Please edit the records below by replacing "Bollinger Bands" with "Keltner Channels". Leave everything else unchanged.

* * *

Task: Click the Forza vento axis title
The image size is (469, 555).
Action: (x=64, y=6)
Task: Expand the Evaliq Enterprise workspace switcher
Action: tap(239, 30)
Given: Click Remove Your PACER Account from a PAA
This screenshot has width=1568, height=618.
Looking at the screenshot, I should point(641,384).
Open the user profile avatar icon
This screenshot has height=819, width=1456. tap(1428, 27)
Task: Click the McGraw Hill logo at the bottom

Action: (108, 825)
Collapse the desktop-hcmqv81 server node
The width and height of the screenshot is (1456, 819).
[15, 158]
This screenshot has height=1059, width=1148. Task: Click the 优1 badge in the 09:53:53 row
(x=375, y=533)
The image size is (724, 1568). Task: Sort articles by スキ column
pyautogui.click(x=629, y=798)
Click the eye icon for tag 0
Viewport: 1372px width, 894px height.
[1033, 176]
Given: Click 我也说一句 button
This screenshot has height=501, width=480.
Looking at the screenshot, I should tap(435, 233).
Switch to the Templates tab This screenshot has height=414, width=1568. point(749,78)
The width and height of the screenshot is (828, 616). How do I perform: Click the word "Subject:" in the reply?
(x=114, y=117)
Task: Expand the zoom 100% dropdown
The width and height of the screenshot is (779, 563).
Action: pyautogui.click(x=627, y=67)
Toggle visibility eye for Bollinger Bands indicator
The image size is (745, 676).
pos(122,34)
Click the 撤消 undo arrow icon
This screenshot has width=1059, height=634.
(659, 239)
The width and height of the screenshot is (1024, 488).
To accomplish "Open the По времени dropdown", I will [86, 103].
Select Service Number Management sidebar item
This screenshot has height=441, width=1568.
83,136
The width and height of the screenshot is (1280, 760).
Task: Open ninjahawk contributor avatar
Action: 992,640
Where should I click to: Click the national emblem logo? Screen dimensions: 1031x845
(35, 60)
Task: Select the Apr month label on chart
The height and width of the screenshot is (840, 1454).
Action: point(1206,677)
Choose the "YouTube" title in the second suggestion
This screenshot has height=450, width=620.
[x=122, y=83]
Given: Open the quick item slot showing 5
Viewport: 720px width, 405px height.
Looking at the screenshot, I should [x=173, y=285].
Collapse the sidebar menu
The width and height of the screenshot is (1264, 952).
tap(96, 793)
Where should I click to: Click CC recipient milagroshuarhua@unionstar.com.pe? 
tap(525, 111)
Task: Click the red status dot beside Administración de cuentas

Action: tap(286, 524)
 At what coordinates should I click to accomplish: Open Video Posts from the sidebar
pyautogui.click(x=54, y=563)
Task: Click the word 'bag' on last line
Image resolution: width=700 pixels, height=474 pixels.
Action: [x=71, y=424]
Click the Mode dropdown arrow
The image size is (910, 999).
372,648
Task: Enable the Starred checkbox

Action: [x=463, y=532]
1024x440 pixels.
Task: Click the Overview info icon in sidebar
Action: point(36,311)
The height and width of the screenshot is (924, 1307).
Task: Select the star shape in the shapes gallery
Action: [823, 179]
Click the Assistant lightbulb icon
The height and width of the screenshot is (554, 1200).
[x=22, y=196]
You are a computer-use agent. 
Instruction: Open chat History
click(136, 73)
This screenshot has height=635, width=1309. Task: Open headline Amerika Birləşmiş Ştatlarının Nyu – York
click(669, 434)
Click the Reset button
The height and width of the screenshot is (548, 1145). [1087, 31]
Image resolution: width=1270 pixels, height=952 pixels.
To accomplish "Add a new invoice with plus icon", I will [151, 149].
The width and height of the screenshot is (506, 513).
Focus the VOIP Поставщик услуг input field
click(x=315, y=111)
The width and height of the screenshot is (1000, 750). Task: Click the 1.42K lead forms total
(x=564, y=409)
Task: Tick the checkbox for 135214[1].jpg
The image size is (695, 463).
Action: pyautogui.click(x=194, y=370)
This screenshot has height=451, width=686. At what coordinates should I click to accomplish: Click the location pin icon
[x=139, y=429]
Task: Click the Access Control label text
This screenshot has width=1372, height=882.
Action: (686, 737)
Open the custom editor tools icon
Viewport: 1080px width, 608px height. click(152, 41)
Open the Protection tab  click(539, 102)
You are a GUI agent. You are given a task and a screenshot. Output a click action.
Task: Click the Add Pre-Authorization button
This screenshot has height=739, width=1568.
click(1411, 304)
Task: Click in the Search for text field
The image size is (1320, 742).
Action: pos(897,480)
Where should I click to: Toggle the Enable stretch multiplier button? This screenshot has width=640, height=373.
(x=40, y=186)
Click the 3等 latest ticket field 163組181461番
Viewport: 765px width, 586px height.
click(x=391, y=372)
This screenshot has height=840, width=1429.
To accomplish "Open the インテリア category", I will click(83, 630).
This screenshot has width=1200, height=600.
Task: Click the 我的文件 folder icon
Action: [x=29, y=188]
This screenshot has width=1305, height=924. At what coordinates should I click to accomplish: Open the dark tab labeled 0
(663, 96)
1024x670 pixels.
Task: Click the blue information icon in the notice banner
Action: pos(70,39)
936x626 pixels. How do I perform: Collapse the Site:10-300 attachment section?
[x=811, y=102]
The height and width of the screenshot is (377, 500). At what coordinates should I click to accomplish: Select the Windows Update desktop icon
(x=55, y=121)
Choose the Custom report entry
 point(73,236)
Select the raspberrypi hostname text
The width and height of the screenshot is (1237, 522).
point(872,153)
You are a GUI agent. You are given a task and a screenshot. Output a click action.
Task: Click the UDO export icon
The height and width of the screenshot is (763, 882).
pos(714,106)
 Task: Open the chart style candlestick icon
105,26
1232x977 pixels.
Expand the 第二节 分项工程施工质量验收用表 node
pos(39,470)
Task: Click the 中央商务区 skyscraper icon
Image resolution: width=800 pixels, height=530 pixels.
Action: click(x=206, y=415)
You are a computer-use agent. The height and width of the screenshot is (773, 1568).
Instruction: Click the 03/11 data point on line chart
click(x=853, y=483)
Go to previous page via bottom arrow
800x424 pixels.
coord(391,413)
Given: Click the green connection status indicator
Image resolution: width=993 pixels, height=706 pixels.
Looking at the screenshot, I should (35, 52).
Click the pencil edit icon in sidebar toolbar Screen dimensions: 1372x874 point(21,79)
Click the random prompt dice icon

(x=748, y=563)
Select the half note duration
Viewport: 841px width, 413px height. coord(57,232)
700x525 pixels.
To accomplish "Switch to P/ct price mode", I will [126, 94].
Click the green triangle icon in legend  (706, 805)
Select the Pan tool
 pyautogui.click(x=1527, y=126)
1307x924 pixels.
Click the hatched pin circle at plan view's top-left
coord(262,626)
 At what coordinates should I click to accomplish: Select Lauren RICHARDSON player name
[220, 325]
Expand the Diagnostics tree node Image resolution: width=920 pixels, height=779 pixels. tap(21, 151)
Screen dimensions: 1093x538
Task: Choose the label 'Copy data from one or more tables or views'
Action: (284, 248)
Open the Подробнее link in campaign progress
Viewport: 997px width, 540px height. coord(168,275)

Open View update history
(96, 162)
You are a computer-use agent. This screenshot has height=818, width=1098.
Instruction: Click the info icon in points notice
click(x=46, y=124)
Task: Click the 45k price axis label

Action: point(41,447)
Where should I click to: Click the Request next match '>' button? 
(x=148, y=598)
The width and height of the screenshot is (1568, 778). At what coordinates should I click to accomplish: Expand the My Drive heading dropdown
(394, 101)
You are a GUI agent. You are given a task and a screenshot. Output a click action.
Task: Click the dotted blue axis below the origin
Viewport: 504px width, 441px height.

* * *

= COMPLETE RESPONSE =
Task: Click the Forza vento axis title
The image size is (469, 555).
Action: (x=64, y=6)
Task: Expand the Evaliq Enterprise workspace switcher
Action: tap(239, 30)
Given: Click Remove Your PACER Account from a PAA
This screenshot has width=1568, height=618.
Looking at the screenshot, I should point(641,384).
Open the user profile avatar icon
This screenshot has height=819, width=1456. tap(1428, 27)
Task: Click the McGraw Hill logo at the bottom

Action: (108, 825)
Collapse the desktop-hcmqv81 server node
The width and height of the screenshot is (1456, 819).
[15, 158]
This screenshot has height=1059, width=1148. Task: Click the 优1 badge in the 09:53:53 row
(x=375, y=533)
The image size is (724, 1568). Task: Sort articles by スキ column
pyautogui.click(x=629, y=798)
Click the eye icon for tag 0
Viewport: 1372px width, 894px height.
[1033, 176]
Given: Click 我也说一句 button
This screenshot has height=501, width=480.
Looking at the screenshot, I should tap(435, 233).
Switch to the Templates tab This screenshot has height=414, width=1568. point(749,78)
The width and height of the screenshot is (828, 616). How do I perform: Click the word "Subject:" in the reply?
(x=114, y=117)
Task: Expand the zoom 100% dropdown
The width and height of the screenshot is (779, 563).
Action: pyautogui.click(x=627, y=67)
Toggle visibility eye for Keltner Channels indicator
The image size is (745, 676).
pos(122,34)
Click the 撤消 undo arrow icon
This screenshot has width=1059, height=634.
(659, 239)
The width and height of the screenshot is (1024, 488).
To accomplish "Open the По времени dropdown", I will [86, 103].
Select Service Number Management sidebar item
This screenshot has height=441, width=1568.
83,136
The width and height of the screenshot is (1280, 760).
Task: Open ninjahawk contributor avatar
Action: 992,640
Where should I click to: Click the national emblem logo? Screen dimensions: 1031x845
(35, 60)
Task: Select the Apr month label on chart
The height and width of the screenshot is (840, 1454).
Action: point(1206,677)
Choose the "YouTube" title in the second suggestion
This screenshot has height=450, width=620.
[x=122, y=83]
Given: Open the quick item slot showing 5
Viewport: 720px width, 405px height.
Looking at the screenshot, I should [x=173, y=285].
Collapse the sidebar menu
The width and height of the screenshot is (1264, 952).
tap(96, 793)
Where should I click to: Click CC recipient milagroshuarhua@unionstar.com.pe? 
tap(525, 111)
Task: Click the red status dot beside Administración de cuentas

Action: tap(286, 524)
 At what coordinates should I click to accomplish: Open Video Posts from the sidebar
pyautogui.click(x=54, y=563)
Task: Click the word 'bag' on last line
Image resolution: width=700 pixels, height=474 pixels.
Action: [x=71, y=424]
Click the Mode dropdown arrow
The image size is (910, 999).
372,648
Task: Enable the Starred checkbox

Action: [x=463, y=532]
1024x440 pixels.
Task: Click the Overview info icon in sidebar
Action: point(36,311)
The height and width of the screenshot is (924, 1307).
Task: Select the star shape in the shapes gallery
Action: [823, 179]
Click the Assistant lightbulb icon
The height and width of the screenshot is (554, 1200).
[x=22, y=196]
You are a computer-use agent. 
Instruction: Open chat History
click(136, 73)
This screenshot has height=635, width=1309. Task: Open headline Amerika Birləşmiş Ştatlarının Nyu – York
click(669, 434)
Click the Reset button
The height and width of the screenshot is (548, 1145). [1087, 31]
Image resolution: width=1270 pixels, height=952 pixels.
To accomplish "Add a new invoice with plus icon", I will [151, 149].
The width and height of the screenshot is (506, 513).
Focus the VOIP Поставщик услуг input field
click(x=315, y=111)
The width and height of the screenshot is (1000, 750). Task: Click the 1.42K lead forms total
(x=564, y=409)
Task: Tick the checkbox for 135214[1].jpg
The image size is (695, 463).
Action: pyautogui.click(x=194, y=370)
This screenshot has height=451, width=686. At what coordinates should I click to accomplish: Click the location pin icon
[x=139, y=429]
Task: Click the Access Control label text
This screenshot has width=1372, height=882.
Action: (686, 737)
Open the custom editor tools icon
Viewport: 1080px width, 608px height. click(152, 41)
Open the Protection tab  click(539, 102)
You are a GUI agent. You are given a task and a screenshot. Output a click action.
Task: Click the Add Pre-Authorization button
This screenshot has height=739, width=1568.
click(1411, 304)
Task: Click in the Search for text field
The image size is (1320, 742).
Action: pos(897,480)
Where should I click to: Toggle the Enable stretch multiplier button? This screenshot has width=640, height=373.
(x=40, y=186)
Click the 3等 latest ticket field 163組181461番
Viewport: 765px width, 586px height.
click(x=391, y=372)
This screenshot has height=840, width=1429.
To accomplish "Open the インテリア category", I will click(83, 630).
This screenshot has width=1200, height=600.
Task: Click the 我的文件 folder icon
Action: [x=29, y=188]
This screenshot has width=1305, height=924. At what coordinates should I click to accomplish: Open the dark tab labeled 0
(663, 96)
1024x670 pixels.
Task: Click the blue information icon in the notice banner
Action: pos(70,39)
936x626 pixels. How do I perform: Collapse the Site:10-300 attachment section?
[x=811, y=102]
The height and width of the screenshot is (377, 500). At what coordinates should I click to accomplish: Select the Windows Update desktop icon
(x=55, y=121)
Choose the Custom report entry
 point(73,236)
Select the raspberrypi hostname text
The width and height of the screenshot is (1237, 522).
point(872,153)
You are a GUI agent. You are given a task and a screenshot. Output a click action.
Task: Click the UDO export icon
The height and width of the screenshot is (763, 882).
pos(714,106)
 Task: Open the chart style candlestick icon
105,26
1232x977 pixels.
Expand the 第二节 分项工程施工质量验收用表 node
pos(39,470)
Task: Click the 中央商务区 skyscraper icon
Image resolution: width=800 pixels, height=530 pixels.
Action: click(x=206, y=415)
You are a computer-use agent. The height and width of the screenshot is (773, 1568).
Instruction: Click the 03/11 data point on line chart
click(x=853, y=483)
Go to previous page via bottom arrow
800x424 pixels.
coord(391,413)
Given: Click the green connection status indicator
Image resolution: width=993 pixels, height=706 pixels.
Looking at the screenshot, I should (35, 52).
Click the pencil edit icon in sidebar toolbar Screen dimensions: 1372x874 point(21,79)
Click the random prompt dice icon

(x=748, y=563)
Select the half note duration
Viewport: 841px width, 413px height. coord(57,232)
700x525 pixels.
To accomplish "Switch to P/ct price mode", I will [126, 94].
Click the green triangle icon in legend  (706, 805)
Select the Pan tool
 pyautogui.click(x=1527, y=126)
1307x924 pixels.
Click the hatched pin circle at plan view's top-left
coord(262,626)
 At what coordinates should I click to accomplish: Select Lauren RICHARDSON player name
[220, 325]
Expand the Diagnostics tree node Image resolution: width=920 pixels, height=779 pixels. tap(21, 151)
Screen dimensions: 1093x538
Task: Choose the label 'Copy data from one or more tables or views'
Action: (284, 248)
Open the Подробнее link in campaign progress
Viewport: 997px width, 540px height. coord(168,275)

Open View update history
(96, 162)
You are a computer-use agent. This screenshot has height=818, width=1098.
Instruction: Click the info icon in points notice
click(x=46, y=124)
Task: Click the 45k price axis label

Action: point(41,447)
Where should I click to: Click the Request next match '>' button? 
(x=148, y=598)
The width and height of the screenshot is (1568, 778). At what coordinates should I click to accomplish: Expand the My Drive heading dropdown
(394, 101)
You are a GUI agent. You are given a task and a screenshot. Output a click action.
Task: Click the dotted blue axis below the origin
Viewport: 504px width, 441px height.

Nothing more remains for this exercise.